“I’ve always had a fascination with the Adeptus Mechanicus,” says Gareth. “It goes back to the classic Codex Imperialis from 1992 and the John Blanche and Jes Goodwin artwork inside – now they’ve become a reality on the tabletop. As you might have guessed, I’m also a big fan of the Adeptus Mechanicus model range, and it’s only now I’ve had the chance to put an army together.
“There was no way I wasn’t going to paint the army in the classic Martian colours – how could I not? It’s an iconic look. The Skitarii in particular were an absolute blast to paint – I sprayed them Leadbelcher, which then let me pick out the wires, cloth and robes on the side. It made them very easy to do, which is how I painted the army in six weeks, and the board in two.
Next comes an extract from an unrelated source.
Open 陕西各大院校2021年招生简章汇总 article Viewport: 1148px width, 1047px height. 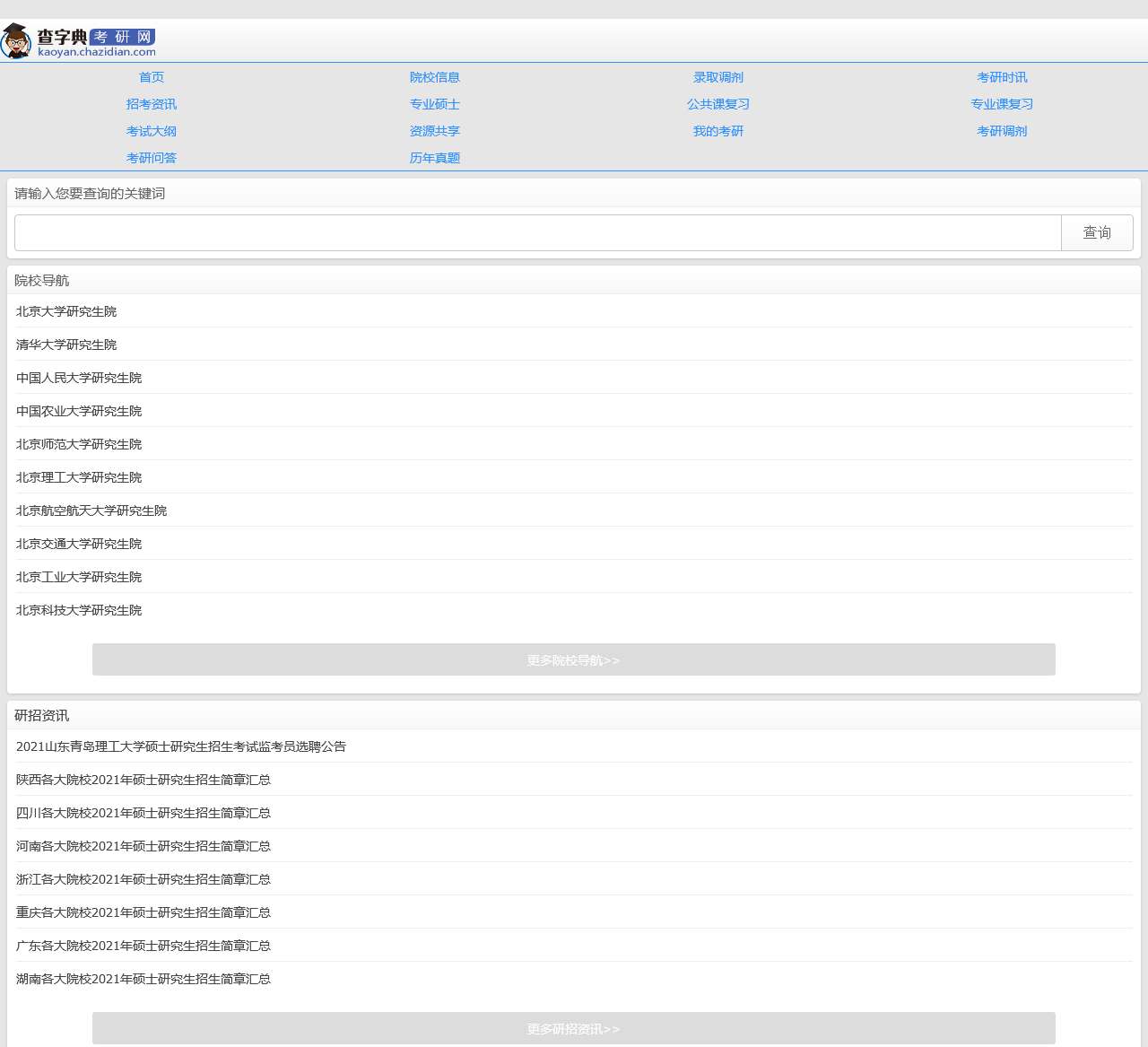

“If I was forced to pick a favourite model – and it’s not an easy choice to make – it may have to be the Sicarian Ruststalkers,” says Gareth. “They’ve a sense of motion to them, but they’re immersed in the Adeptus Mechanicus aesthetic, so you’d be hard-pressed to work out where the organic components actually are. But I have to say, there’s not a model on the board I don’t love – the project was just to paint (mostly) Skitarii forces, but I think I’ll be expanding the army soon.”
“The Knight Crusader was a treat to paint,” says Gareth. “It’s a cracking kit and stands out as the army’s centrepiece. It’s painted in the colours of House Taranis as the rest of the army is Martian, so why wouldn’t the Knight be? I’m finding it very hard to just stop at one Knight, though.”
“I’m a big fan of the Tech-Priest Dominus,” says Gareth. “It’s like a Jes Goodwin sketch come to life. It captures the feel of those awesome art pieces from way back when perfectly.”
“The look of the board was inspired by the Void Shield Generator,” says Gareth. “It seemed like a quintessentially Adeptus Mechanicus design – and trying to replicate it into a display board was quite a challenge. In the end, I found some decorative cogs and used those as the base, building the board up around it using Cities of Death kits and Promethium Relay pipes.”
“As the colour scheme of the army was set from the get-go, it meant I had to plan the board’s look around that,” says Gareth. “It made sense to paint it up like a forge world, so that led to me experimenting with lots of different weathering techniques and technical paints – primarily Ryza Rust and Typhus Corrosion, but I managed to work in some Nihilakh Oxide and Nurgle’s Rot, too. In the end, the bare metal and red rust worked brilliantly as the backdrop, and the dark, polluted earth helped make the bright red and white of the miniatures pop out.”
Gareth also added an Execution Force of Imperial Assassins to his army as a way of linking them to the wider Imperium. They also functioned as a nice contrast to the rest of the army, in blacks and whites with a little red to serve as a linking colour to the rest of the army – which doesn’t detract from the idea the Assassins are a separate organisation.